• _Assignment_: An exact transcription of all the data is required, with every image removed.

Collected data:
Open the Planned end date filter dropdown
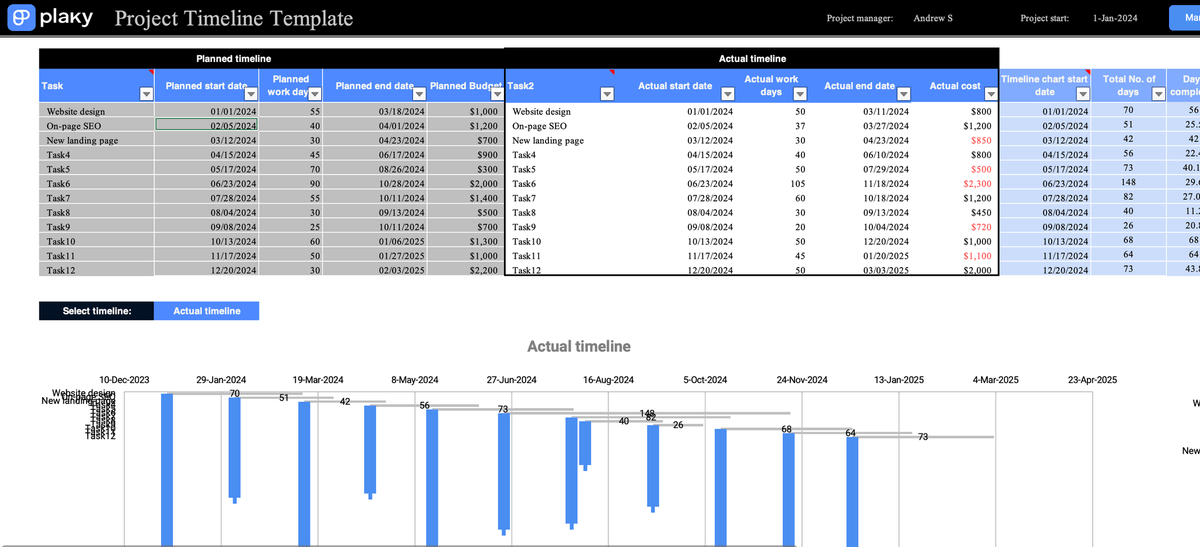 click(419, 94)
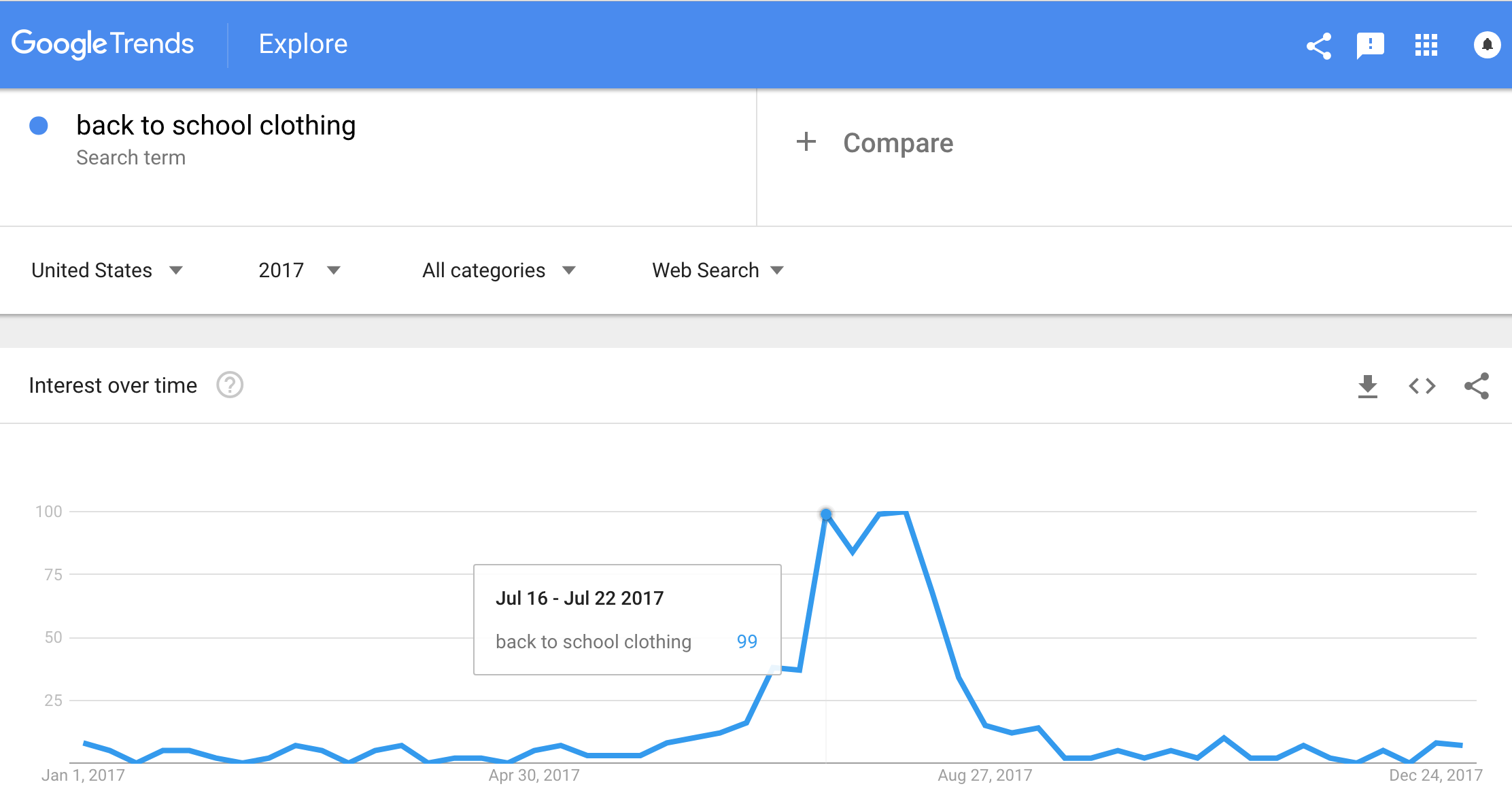Click the Jul 16 peak data point

[x=826, y=514]
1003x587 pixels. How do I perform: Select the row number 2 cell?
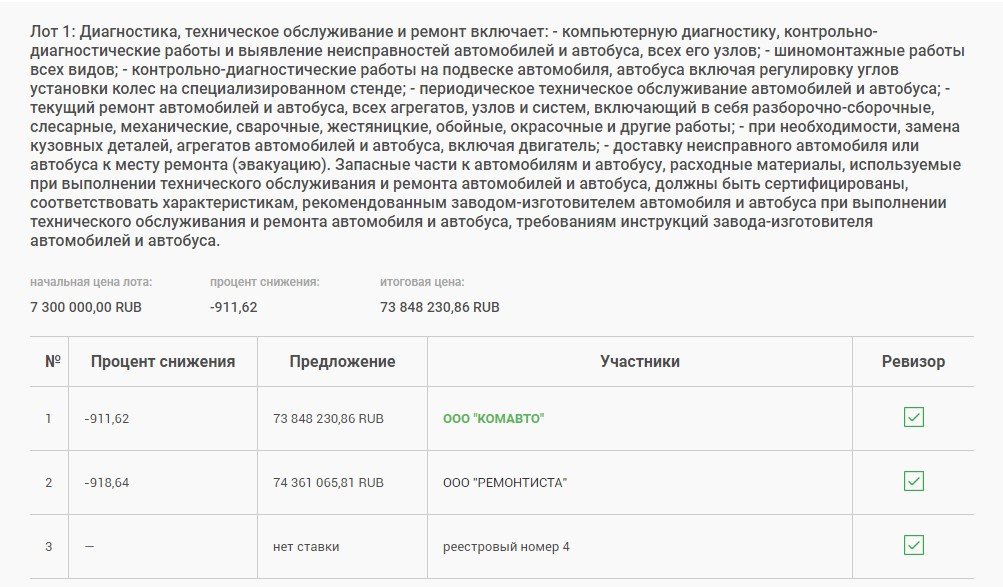(x=48, y=482)
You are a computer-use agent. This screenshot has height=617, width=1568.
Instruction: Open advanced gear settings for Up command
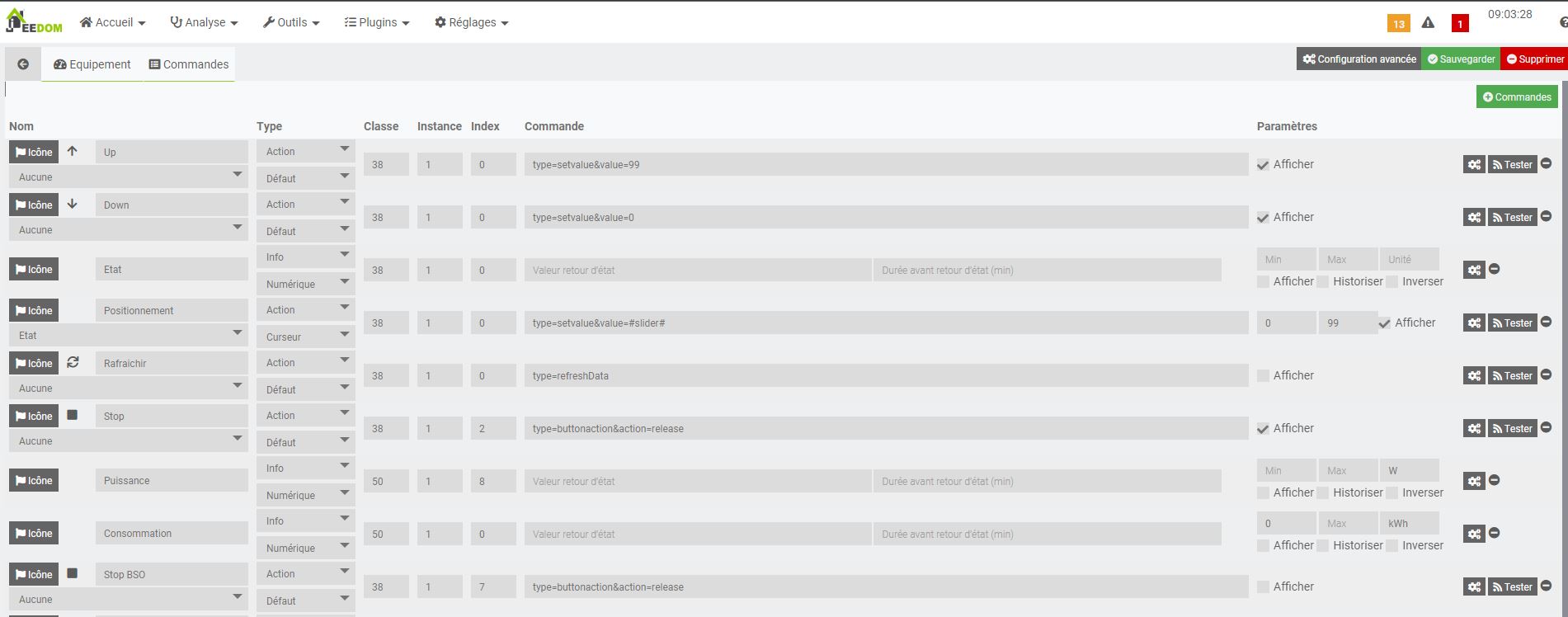coord(1474,165)
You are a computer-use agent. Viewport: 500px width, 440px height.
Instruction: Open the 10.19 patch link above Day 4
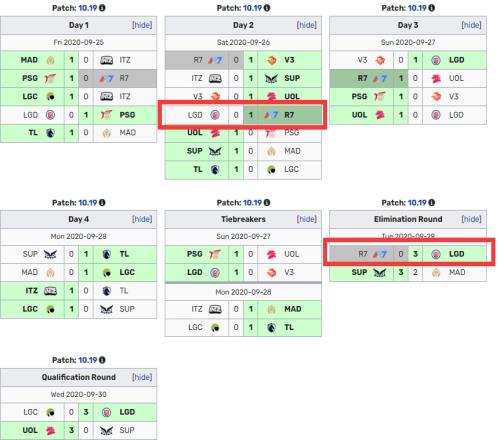coord(88,202)
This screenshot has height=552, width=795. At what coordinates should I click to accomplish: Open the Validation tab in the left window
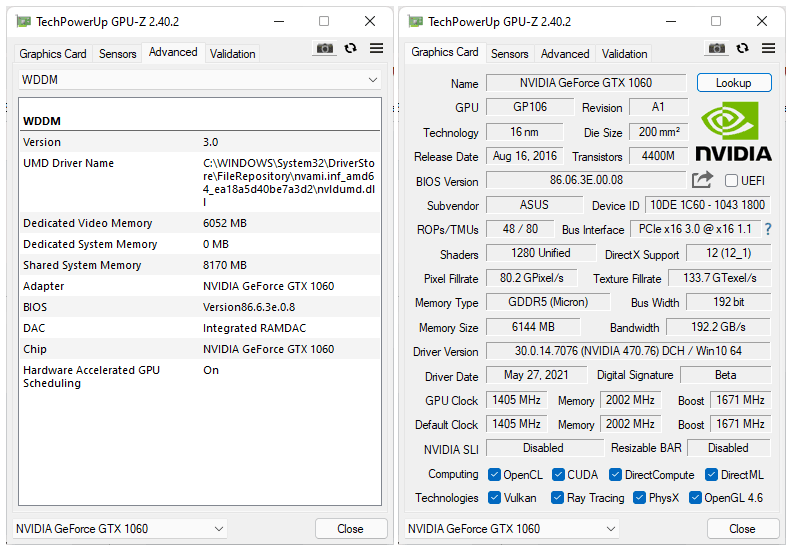click(233, 54)
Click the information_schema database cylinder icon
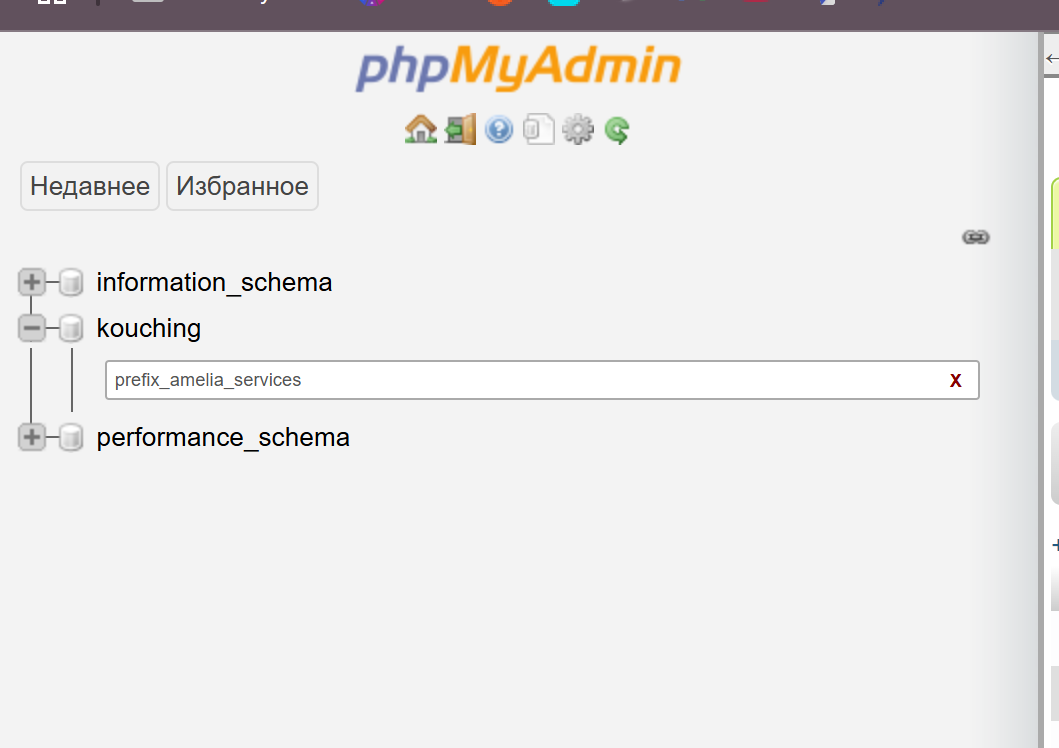Image resolution: width=1059 pixels, height=748 pixels. coord(71,283)
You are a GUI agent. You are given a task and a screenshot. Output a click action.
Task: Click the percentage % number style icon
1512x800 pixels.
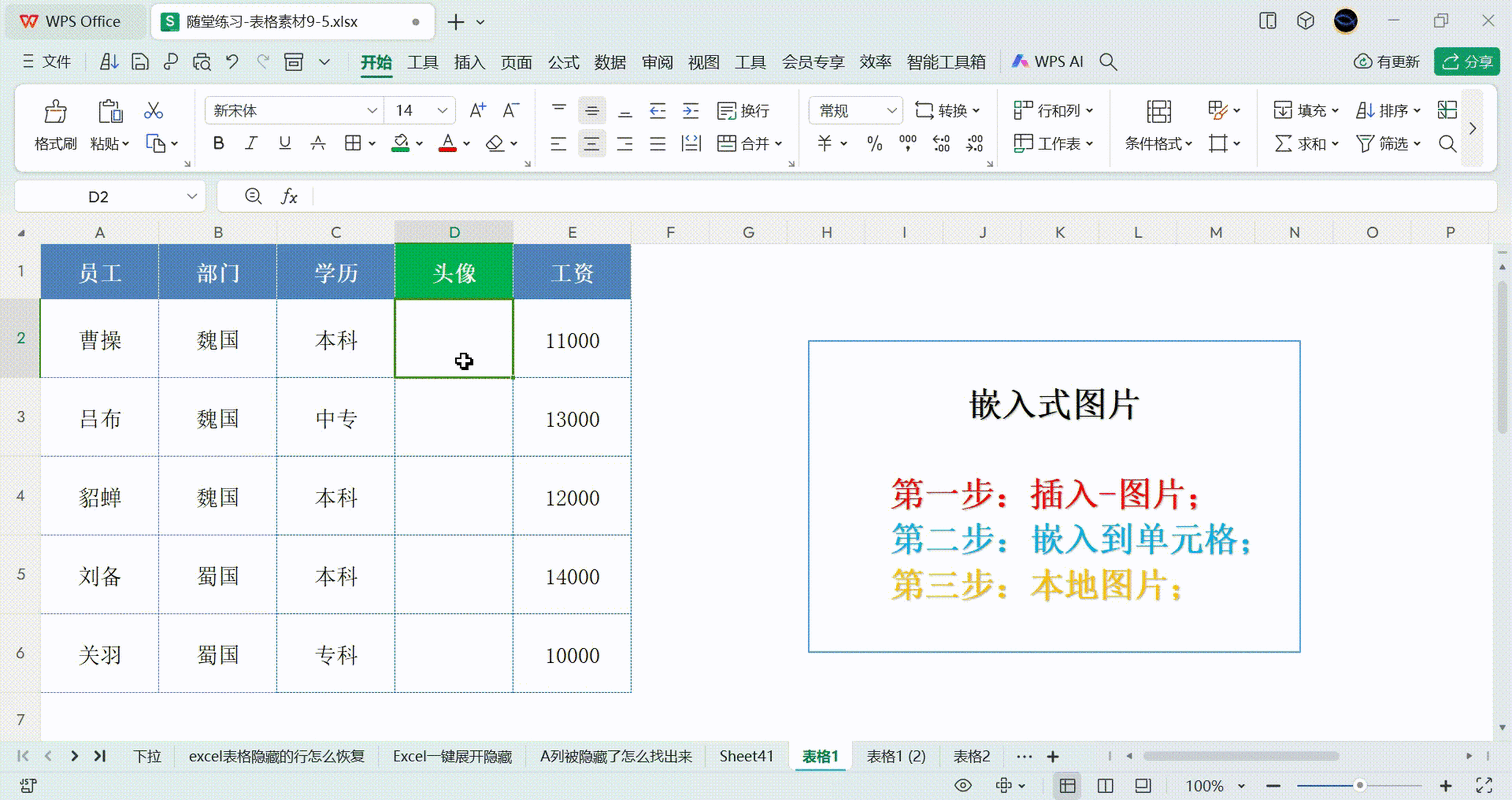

• _Your solution_:
Open the Planned end date filter dropdown
 click(419, 94)
Click the Jul 16 peak data point

[x=826, y=514]
1003x587 pixels. How do I perform: Select the row number 2 cell?
(x=48, y=482)
You are a computer-use agent. This screenshot has height=617, width=1568.
Instruction: Open advanced gear settings for Up command
coord(1474,165)
You are a computer-use agent. Viewport: 500px width, 440px height.
Instruction: Open the 10.19 patch link above Day 4
coord(88,202)
This screenshot has height=552, width=795. At what coordinates should I click to accomplish: Open the Validation tab in the left window
click(233, 54)
Click the information_schema database cylinder icon
Image resolution: width=1059 pixels, height=748 pixels. coord(71,283)
You are a GUI agent. You are given a task and a screenshot. Output a click action.
Task: Click the percentage % number style icon
1512x800 pixels.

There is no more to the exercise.